"Before our idea of ‘normal’ was shaken by Covid-19, the capital sat pretty as an ideal market for those landlords lucky or savvy enough to get themselves a property"
Before our idea of ‘normal’ was shaken by Covid-19, the capital sat pretty as an ideal market for those landlords lucky or savvy enough to get themselves a property – demand could never conceivably falter, surely, so rents could creep higher and higher, as tenants fought tooth and nail to snap up properties as soon as they came on the market.
The global pandemic taught us the truth in the saying, ‘never say never’. A number of trends came together to suddenly make London a much less desirable prospect. Remote working became a reality for vast swathes of the office-based workforce, who previously had little choice but to live in easy distance from the city centre. Meanwhile, we became acutely aware of the importance of space, both indoor and outdoor – a luxury not afforded to many London renters.
Renters and homeowners alike saw greener grass – both literally and figuratively – outside the city, leaving pundits to wonder about the long-term ramifications.
In October 2020, SpareRoom’s quarterly index reported a price fall of as much as 34% for shared accommodation rent in some areas of London, with an overall yearly drop of 7% across the capital. Meanwhile, Benham and Reeves’ research suggests that between 2019 and 2020, the average London rent fell by 3.4%.
Further confirming this trend, rental prices outside of the capital saw little change during the pandemic, suggesting that demand had fundamentally shifted.

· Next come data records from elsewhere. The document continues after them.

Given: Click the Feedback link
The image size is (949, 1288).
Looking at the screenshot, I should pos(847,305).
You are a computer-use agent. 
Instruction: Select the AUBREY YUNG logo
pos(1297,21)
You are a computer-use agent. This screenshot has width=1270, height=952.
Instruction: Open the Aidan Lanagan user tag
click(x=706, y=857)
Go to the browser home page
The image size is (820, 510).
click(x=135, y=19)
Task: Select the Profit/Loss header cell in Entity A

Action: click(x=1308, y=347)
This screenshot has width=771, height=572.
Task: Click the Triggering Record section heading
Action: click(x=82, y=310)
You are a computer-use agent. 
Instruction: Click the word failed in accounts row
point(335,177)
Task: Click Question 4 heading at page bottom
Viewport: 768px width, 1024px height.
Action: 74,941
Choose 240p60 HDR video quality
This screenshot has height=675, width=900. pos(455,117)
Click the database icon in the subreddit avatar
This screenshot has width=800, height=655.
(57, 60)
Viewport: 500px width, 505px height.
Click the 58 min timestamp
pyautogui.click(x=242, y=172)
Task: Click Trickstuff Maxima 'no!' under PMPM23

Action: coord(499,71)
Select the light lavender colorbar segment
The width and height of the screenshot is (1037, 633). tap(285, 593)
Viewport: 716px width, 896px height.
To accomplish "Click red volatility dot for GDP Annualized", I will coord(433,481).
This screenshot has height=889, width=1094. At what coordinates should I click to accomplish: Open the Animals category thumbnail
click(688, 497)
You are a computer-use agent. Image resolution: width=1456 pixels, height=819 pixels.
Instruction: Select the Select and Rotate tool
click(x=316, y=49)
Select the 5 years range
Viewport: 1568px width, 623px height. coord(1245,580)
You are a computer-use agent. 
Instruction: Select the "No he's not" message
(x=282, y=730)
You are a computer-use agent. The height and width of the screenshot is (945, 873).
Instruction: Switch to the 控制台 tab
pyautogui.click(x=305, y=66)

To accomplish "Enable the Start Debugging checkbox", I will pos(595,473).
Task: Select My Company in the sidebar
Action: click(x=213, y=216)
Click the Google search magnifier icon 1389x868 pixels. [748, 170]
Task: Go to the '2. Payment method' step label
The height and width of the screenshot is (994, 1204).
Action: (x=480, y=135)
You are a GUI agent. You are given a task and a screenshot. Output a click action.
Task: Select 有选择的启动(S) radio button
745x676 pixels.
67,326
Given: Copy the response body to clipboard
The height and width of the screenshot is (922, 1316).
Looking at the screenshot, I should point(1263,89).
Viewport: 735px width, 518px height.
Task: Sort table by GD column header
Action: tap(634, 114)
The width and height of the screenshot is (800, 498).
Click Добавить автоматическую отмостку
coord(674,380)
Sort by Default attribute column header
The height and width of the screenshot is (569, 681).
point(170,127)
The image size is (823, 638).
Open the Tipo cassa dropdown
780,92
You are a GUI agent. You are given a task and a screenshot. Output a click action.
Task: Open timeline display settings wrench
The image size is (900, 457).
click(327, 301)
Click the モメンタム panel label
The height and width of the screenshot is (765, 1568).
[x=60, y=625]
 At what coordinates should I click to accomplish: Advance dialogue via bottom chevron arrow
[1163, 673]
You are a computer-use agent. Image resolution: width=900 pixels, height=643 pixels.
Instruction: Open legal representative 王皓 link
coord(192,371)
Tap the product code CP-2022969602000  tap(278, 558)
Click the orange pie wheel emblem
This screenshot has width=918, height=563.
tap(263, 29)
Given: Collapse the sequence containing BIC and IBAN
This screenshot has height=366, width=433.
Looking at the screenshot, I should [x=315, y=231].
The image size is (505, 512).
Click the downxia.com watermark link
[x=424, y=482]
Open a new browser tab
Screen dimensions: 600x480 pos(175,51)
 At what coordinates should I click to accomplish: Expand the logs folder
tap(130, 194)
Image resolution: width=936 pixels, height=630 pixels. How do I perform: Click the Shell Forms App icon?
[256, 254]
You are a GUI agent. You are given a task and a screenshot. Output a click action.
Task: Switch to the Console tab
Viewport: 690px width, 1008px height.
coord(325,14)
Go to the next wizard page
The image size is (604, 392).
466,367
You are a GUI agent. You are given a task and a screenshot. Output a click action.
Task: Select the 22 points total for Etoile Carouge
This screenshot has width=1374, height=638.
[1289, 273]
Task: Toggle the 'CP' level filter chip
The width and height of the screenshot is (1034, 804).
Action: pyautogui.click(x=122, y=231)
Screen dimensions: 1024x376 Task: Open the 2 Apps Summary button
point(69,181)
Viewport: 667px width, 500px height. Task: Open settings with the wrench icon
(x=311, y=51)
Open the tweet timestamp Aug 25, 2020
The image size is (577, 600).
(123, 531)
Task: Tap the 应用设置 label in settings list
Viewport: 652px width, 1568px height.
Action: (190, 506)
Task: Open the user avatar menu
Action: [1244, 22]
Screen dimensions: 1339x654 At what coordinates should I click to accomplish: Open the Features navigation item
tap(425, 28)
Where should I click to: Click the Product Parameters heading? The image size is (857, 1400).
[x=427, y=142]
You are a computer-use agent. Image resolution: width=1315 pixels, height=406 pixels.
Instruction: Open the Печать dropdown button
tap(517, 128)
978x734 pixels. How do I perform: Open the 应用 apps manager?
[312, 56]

Many wondered what this might mean for the future, in some cases prophesying the demise of London in some form or another.
Nothing is ever quite so simple, however, and as Covid-19 restrictions eased, people started to flock back to London.
There are many reasons for this, even as working from home continued. The social and leisure benefits were a draw, once the bustling cultural hub returned, while many workplaces started luring their people back to the office. In addition, while many who left during lockdown chose to stay away, the next generation – willing to sacrifice space for the benefits of the city – was quick to take the opportunity to move in.
Across England, driven in part by the surge in London’s prices, median monthly rental costs hit the highest point on record in 2022, according to the Office for National Statistics (ONS). SpareRoom’s index, meanwhile, found a 15% yearly rise in London’s shared accommodation rents in August 2022, while Savills reported a 13.5% increase in the prime central market.
Despite conjecture that the stamp duty holiday and the chance for lockdown savings might lead many to get onto the housing ladder, demand for rental properties has not waned in the UK, and although renters’ appetites in London may have faltered at one point, the resilience of this market’s appeal is clear.
However, this is only the start of the complications facing renters in the UK, which are particularly acute in the capital. According to research by Propertymark, the number of properties within the rental market reduced by 49% between March 2019 and March 2022.
Propertymark found that 94% of landlords who removed their property from the rental market did so in order to sell, with less than half of these properties then returning to the PRS.
Of course, there are reasons why landlords are leaving the market. Increased taxation and regulation, for example, have made this market less about ‘easy money’ and more a full-time job. Nevertheless, for the committed individual, this is still a lucrative area of investment – the level of demand alone should prove that.
Whether in London during its spectacular resurgence, or one of the up-and-coming areas seeing a growth spurt post-Covid resurgence, landlords should be considering how to use the current demand dynamic to their advantage.
In the capital, where stock levels are in crisis, now might be the time to take a look at refurbishing large single-occupancy properties into shared accommodation, a market that is growing in popularity by the day. Equally, it might be prudent to consider investing in those properties that are currently uninhabitable, turning them around in order to inject much needed new life into a market in dire need of fresh stock.
While refurbishing a building can be a substantial investment, particularly in London, skyrocketing demand and high rental prices could make for incredible returns for those landlords ready and willing to make the most of the current environment.
As the UK faces a cost-of-living crisis, it is more important than ever to ensure that it has a PRS that is well stocked and ready to support a nation of renters. The savvy landlord, working with an experienced lender, would do well to be at the forefront of this movement.